The accuracy for the test set is 0.67. It's not amazing but given how simple the model is, 68% accuracy isn't bad. Things that can be done to improve the accuracy score: 
1. Word embedding instead of TF-IDF. Word embedding cares more about the context while TF-IDF only cares about frequency of the words. 
2. Sentiment analysis since the rating is likely to depend on the sentiment instead of the specific words used in the review. 
3. A more complex machine learning model.
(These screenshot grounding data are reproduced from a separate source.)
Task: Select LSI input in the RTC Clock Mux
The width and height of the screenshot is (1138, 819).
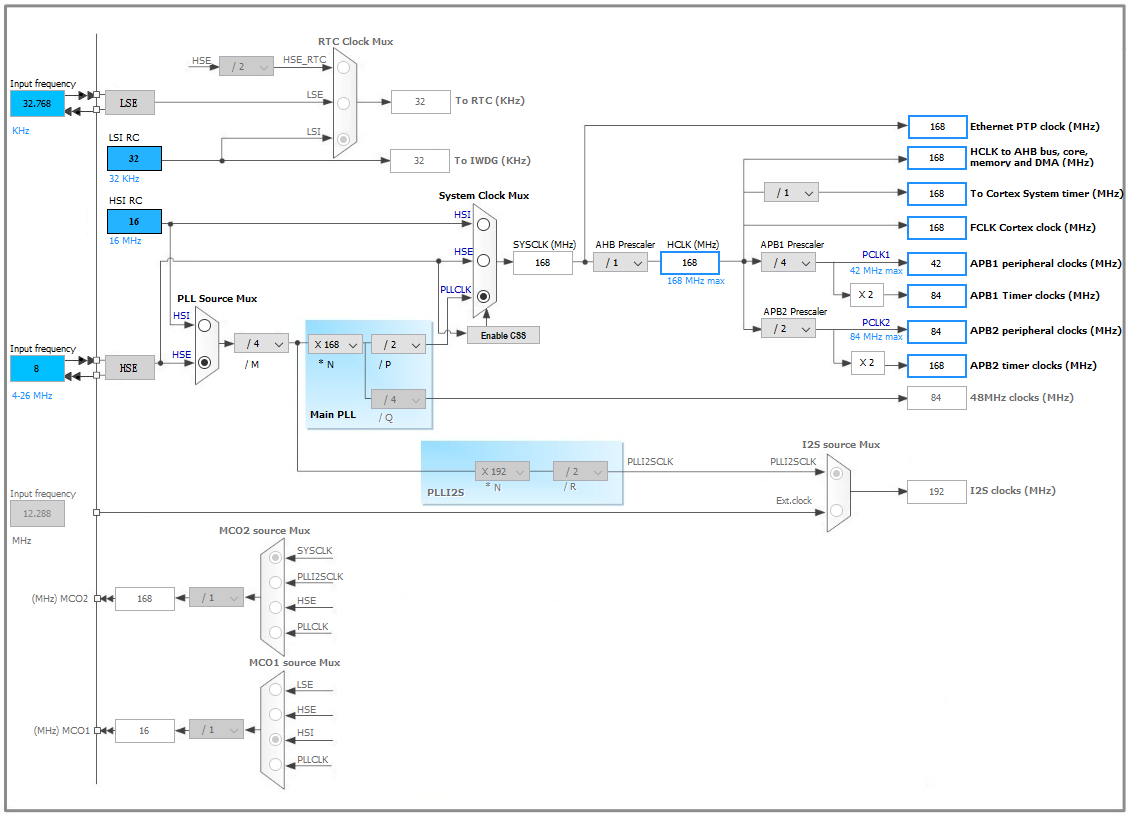Action: pos(344,139)
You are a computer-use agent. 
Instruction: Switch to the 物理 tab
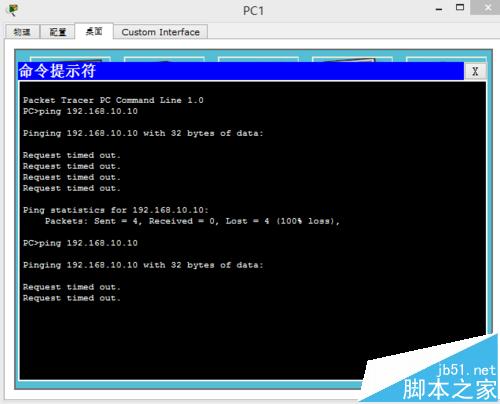pyautogui.click(x=22, y=32)

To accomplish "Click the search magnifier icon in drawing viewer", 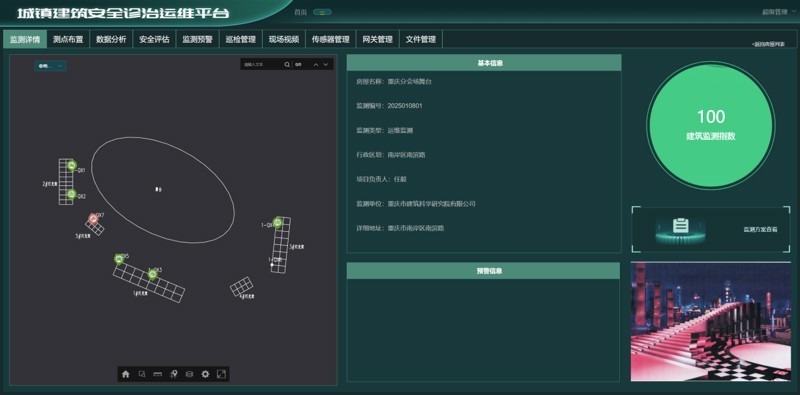I will click(x=287, y=65).
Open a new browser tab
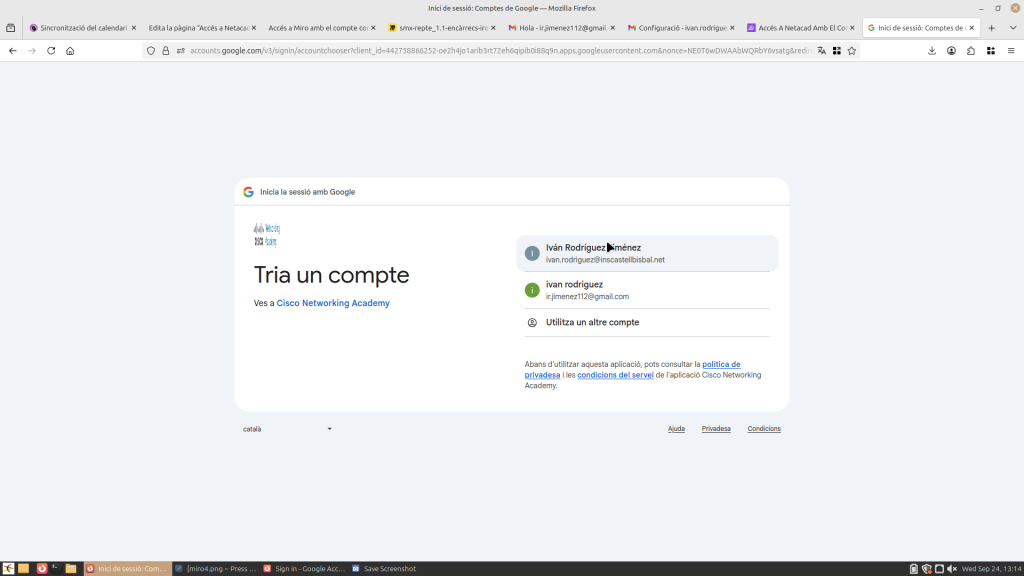1024x576 pixels. (991, 28)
In my experience, SVC tends to work well with vectorized texts. 

---




Trying word2vec embedding instead of TF-IDF.

In [0]:
from pyspark.ml.feature import StopWordsRemover, Word2Vec, VectorAssembler
from pyspark.ml.feature import Tokenizer, StopWordsRemover, CountVectorizer, IDF


stopwords = StopWordsRemover.loadDefaultStopWords('english')
sw_remover = StopWordsRemover(inputCol = 'ntokens', outputCol = 'clean_tokens', stopWords = stopwords)

word2vec = Word2Vec(vectorSize = 100, minCount = 2, seed = 1,
                    inputCol = 'clean_tokens', outputCol = 'embedding')
assembler = VectorAssembler(inputCols = ['embedding'], outputCol = 'feature')

In [0]:
nlp_pipeline3 = Pipeline(stages = [sw_remover, word2vec, assembler])
processed_df3 = nlp_pipeline3.fit(processed_df).transform(processed_df)

In [36]:
processed_df3.show()

+------+--------------------+--------------------+--------------------+--------------------+--------------------+
|rating|                body|             ntokens|        clean_tokens|           embedding|             feature|
+------+--------------------+--------------------+--------------------+--------------------+--------------------+
|     3|I had the Samsung...|[i, had, the, sam...|[samsung, awhil, ...|[-0.0635263526240...|[-0.0635263526240...|
|     1|"Due to a softwar...|[due, to, a, soft...|[due, softwar, is...|[-0.0084085425062...|[-0.0084085425062...|
|     5|This is a great, ...|[thi, i, a, great...|[thi, great, reli...|[-0.0545550114236...|[-0.0545550114236...|
|     3|I love the phone ...|[i, love, the, ph...|[love, phone, bec...|[-0.0973284343384...|[-0.0973284343384...|
|     4|The phone has bee...|[the, phone, ha, ...|[phone, ha, great...|[-0.1161695932653...|[-0.1161695932653...|
|     4|Hello, I have thi...|[hello, i, have, ...|[hello, thi, phon...|[-0.0121190463368

In [0]:
final_df2 = processed_df3.select(['rating', 'feature'])

In [0]:
train_df2, test_df2 = processed_df3.randomSplit([0.7, 0.3], seed = 1)

In [0]:
lr = LogisticRegression(featuresCol = 'feature', labelCol = 'rating', maxIter = 10)
lrModel = lr.fit(train_df2)

In [40]:
trainingSummary = lrModel.summary
print(trainingSummary.accuracy)

0.67299582485366


In [0]:
predictions = lrModel.transform(test_df2)
evaluator = MulticlassClassificationEvaluator(
    labelCol = 'rating', predictionCol = 'prediction', metricName = 'accuracy')

In [42]:
evaluator.evaluate(predictions)

0.6690463295751071

Just want to point out that word2vec didn't work better here but also the only input for embedding training is the text in this file. It might work better using pre-trained model.